Inducible impairment of IDX-1 expression in transgenic mice.
We generated two strains of transgenic mice, RIP-rtTA and Tet-ASRZ-IDX-1 to avoid the integration of both transgenes in the same locus and minimize the levels of basal ribozyme expression in pancreatic β cells (28). Three founder lines were bred and analyzed for the Tet-ASRZ-IDX-1 transgene, and two founder lines were bred and analyzed for the RIP-rtTA transgene. To generate a mouse model of inducible impairment of IDX-1 expression, we mated RIP-rtTA and Tet-ASRZ-IDX-1 mice and produced double-transgenic RIP-rtTA/Tet-ASRZ-IDX-1 animals (Figure 3a). The double-transgenic mice developed normally in the absence or presence of doxycycline, unlike IDX-1 knockout mice that were born without a pancreas and died shortly after birth (3, 12). No differences were observed in body weight or pancreatic morphology between double-transgenic and nontransgenic littermate control mice. Oral administration of doxycycline in sucrose vehicle for 4 weeks to double-transgenic RIP-rtTA/Tet-ASRZ-IDX-1 mice at 3-4 months of age did not impair glucose tolerance as assessed by intraperitoneal glucose tolerance testing.
Figure 3.
RIP-rtTA/Tet-ASRZ-IDX-1 double-transgenic mice exhibit inducible defects in glucose tolerance. (a) Schematic model of breeding strategy to generate RIP-rtTA/Tet-ASRZ-IDX-1 double-transgenic mice. Heterozygous or homozygous RIP-rtTA transgenic mice were mated with heterozygous or homozygous Tet-ASRZ-IDX-1 transgenic mice to generate double-transgenic progeny. (b) Inducible elevation of glycated hemoglobin levels in RIP-rtTA/Tet-ASRZ-IDX-1 double transgenic mice in a sexually dimorphic pattern. A litter of nine double-transgenic mice were administered subcutaneous 21-day slow-release placebo or doxycycline pellets as indicated for three consecutive cycles beginning at approximately 4 months of age. After 50 days of treatment, glycated hemoglobin levels were measured. Data shown reflect the average ± range of measurements (n = 2–3 per sex and treatment group).

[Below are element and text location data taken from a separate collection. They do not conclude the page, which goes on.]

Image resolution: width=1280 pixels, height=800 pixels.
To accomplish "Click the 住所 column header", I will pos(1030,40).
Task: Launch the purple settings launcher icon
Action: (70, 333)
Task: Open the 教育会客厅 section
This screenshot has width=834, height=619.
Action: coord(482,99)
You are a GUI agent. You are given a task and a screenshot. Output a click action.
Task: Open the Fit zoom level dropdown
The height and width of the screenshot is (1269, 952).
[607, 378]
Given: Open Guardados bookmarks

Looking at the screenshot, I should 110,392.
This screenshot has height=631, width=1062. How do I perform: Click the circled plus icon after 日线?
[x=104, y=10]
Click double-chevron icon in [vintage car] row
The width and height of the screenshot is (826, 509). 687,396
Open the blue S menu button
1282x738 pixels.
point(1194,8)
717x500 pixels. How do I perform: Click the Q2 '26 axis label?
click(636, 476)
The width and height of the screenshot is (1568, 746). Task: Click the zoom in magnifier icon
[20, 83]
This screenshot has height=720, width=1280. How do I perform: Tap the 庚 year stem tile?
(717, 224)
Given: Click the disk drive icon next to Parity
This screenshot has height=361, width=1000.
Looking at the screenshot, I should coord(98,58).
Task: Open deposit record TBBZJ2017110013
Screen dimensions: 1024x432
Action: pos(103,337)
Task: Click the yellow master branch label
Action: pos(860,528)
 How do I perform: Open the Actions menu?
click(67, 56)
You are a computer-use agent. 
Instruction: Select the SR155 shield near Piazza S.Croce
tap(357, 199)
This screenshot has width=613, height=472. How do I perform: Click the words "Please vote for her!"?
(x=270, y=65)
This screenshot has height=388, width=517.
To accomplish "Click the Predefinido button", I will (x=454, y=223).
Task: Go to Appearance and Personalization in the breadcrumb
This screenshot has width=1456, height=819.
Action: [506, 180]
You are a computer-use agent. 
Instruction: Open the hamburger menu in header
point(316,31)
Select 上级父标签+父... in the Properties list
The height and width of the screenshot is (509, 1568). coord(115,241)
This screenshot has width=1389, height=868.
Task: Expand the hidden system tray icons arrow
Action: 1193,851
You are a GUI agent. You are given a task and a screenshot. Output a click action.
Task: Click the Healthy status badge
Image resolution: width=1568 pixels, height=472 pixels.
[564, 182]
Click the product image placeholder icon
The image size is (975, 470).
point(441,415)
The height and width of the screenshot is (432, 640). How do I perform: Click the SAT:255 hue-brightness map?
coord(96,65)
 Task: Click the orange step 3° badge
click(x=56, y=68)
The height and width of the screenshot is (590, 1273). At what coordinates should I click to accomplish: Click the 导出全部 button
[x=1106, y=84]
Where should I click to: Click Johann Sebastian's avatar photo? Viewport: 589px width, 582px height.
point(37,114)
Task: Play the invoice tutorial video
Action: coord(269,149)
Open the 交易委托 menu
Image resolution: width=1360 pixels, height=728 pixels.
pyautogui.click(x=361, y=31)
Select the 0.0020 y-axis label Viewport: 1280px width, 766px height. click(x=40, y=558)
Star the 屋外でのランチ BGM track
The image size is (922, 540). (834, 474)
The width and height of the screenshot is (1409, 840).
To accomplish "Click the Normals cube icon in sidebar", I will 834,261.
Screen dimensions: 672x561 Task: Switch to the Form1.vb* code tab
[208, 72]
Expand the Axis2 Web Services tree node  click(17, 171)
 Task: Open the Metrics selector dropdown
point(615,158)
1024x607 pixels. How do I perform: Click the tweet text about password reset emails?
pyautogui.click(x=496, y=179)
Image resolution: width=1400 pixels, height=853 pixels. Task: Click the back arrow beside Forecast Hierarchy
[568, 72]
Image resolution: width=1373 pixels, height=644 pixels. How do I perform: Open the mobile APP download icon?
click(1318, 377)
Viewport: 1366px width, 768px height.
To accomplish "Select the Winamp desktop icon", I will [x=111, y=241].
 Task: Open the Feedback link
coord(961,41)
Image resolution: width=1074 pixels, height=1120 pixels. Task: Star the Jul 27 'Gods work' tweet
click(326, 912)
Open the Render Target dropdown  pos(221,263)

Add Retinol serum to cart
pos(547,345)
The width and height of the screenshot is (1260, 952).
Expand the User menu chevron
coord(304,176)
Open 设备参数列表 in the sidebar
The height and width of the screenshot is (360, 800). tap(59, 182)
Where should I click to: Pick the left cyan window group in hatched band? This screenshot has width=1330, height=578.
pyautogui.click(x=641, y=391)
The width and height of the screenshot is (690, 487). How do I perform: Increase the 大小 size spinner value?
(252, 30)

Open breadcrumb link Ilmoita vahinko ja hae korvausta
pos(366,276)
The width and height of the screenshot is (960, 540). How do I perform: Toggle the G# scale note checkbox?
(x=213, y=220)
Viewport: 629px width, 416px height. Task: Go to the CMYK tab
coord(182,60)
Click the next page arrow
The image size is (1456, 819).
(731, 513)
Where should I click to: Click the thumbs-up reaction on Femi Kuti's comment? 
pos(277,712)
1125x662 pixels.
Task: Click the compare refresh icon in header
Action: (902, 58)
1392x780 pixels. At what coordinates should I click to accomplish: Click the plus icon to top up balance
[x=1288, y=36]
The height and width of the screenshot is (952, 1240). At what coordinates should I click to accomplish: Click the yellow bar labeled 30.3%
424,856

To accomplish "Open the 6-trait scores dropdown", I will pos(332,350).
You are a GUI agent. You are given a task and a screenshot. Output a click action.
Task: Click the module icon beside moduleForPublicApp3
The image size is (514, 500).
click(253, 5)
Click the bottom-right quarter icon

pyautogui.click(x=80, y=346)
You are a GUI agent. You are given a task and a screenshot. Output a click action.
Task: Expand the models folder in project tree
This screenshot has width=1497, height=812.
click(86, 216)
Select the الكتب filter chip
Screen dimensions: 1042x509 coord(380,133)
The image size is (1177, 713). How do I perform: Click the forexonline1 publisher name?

As a paradigm for longer-term administration of doxycycline we subcutaneously implanted three consecutive cycles of 21-day slow-release doxycycline (15 mg) or placebo pellets (Innovative Research of America) in each animal in a litter of double-transgenic RIP-rtTA/Tet-ASRZ-IDX-1 mice that were generated from mating homozygous RIP-rtTA with homozygous Tet-ASRZ-IDX-1 mice. After day 50 of treatment with doxycycline, we measured serum glycated hemoglobin levels in the 6-month-old animals. No significant differences in glycated hemoglobin levels were noted among the three female littermates treated with doxycycline and their two placebo-treated female littermates (Figure 3b). However, the two male littermates treated with doxycycline had substantially higher glycated hemoglobin levels than did their two placebo-treated male littermates (Figure 3b). These findings indicate a sexually dimorphic phenotypic pattern in this mouse model. Sexual dimorphism is a common finding in many rodent models of diabetes in which male mice have more marked abnormalities in glucose tolerance, including mouse models of defective insulin action (43). The metabolic phenotype in our double-transgenic mouse model was of low penetrance because six double-transgenic male mice from two subsequent litters did not develop elevated glycated hemoglobin levels in response to a similar course of subcutaneous doxycycline administration compared with five placebo-treated double-transgenic male littermate controls. Variable penetrance of diabetes has been observed in other mouse models (43, 44) and in humans with IDX-1 mutations (7) and likely reflects the variability in cosegregation of additional genes that confer susceptibility to or protection from the development of the disease.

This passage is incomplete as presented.